§ **What you will do**
The answer must consist of each line below that holds the word "computer", copied as it stands.

§ **Materials provided**
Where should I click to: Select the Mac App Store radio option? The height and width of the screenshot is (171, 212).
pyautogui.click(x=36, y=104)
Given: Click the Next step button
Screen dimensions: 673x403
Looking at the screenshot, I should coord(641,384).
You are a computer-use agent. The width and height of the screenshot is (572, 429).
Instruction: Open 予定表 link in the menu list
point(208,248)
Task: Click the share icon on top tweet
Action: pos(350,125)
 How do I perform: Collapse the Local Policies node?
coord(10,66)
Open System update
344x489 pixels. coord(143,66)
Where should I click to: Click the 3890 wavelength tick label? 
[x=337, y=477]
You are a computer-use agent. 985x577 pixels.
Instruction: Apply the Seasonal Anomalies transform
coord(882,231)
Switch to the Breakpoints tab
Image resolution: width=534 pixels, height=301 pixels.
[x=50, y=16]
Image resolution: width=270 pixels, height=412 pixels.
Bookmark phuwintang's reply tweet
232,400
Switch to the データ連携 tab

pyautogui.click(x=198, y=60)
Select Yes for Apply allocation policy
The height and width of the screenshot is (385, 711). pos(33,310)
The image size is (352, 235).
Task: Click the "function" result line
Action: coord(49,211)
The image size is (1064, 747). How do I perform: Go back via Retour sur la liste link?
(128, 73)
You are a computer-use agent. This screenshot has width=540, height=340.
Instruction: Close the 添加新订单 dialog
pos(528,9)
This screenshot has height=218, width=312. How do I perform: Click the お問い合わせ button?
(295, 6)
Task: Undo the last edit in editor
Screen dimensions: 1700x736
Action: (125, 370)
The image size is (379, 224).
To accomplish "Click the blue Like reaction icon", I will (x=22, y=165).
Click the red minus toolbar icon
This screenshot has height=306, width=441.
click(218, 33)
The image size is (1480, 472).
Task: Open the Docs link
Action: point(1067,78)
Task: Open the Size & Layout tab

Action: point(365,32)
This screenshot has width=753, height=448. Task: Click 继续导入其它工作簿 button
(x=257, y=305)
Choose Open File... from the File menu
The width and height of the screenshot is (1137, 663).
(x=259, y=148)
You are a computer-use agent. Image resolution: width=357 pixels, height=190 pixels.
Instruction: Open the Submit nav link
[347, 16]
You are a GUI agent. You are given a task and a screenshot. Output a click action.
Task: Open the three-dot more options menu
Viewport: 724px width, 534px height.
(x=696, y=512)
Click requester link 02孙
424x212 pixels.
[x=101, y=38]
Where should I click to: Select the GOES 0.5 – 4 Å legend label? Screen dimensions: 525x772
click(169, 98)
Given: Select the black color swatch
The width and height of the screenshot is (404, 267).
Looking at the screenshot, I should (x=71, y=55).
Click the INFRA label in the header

§ **Response**
You are a computer-use agent. The width and height of the screenshot is (572, 429).
You are a computer-use agent. 985x577 pixels.
You are a computer-use agent. This screenshot has width=540, height=340.
You are a computer-use agent. Image resolution: width=357 pixels, height=190 pixels.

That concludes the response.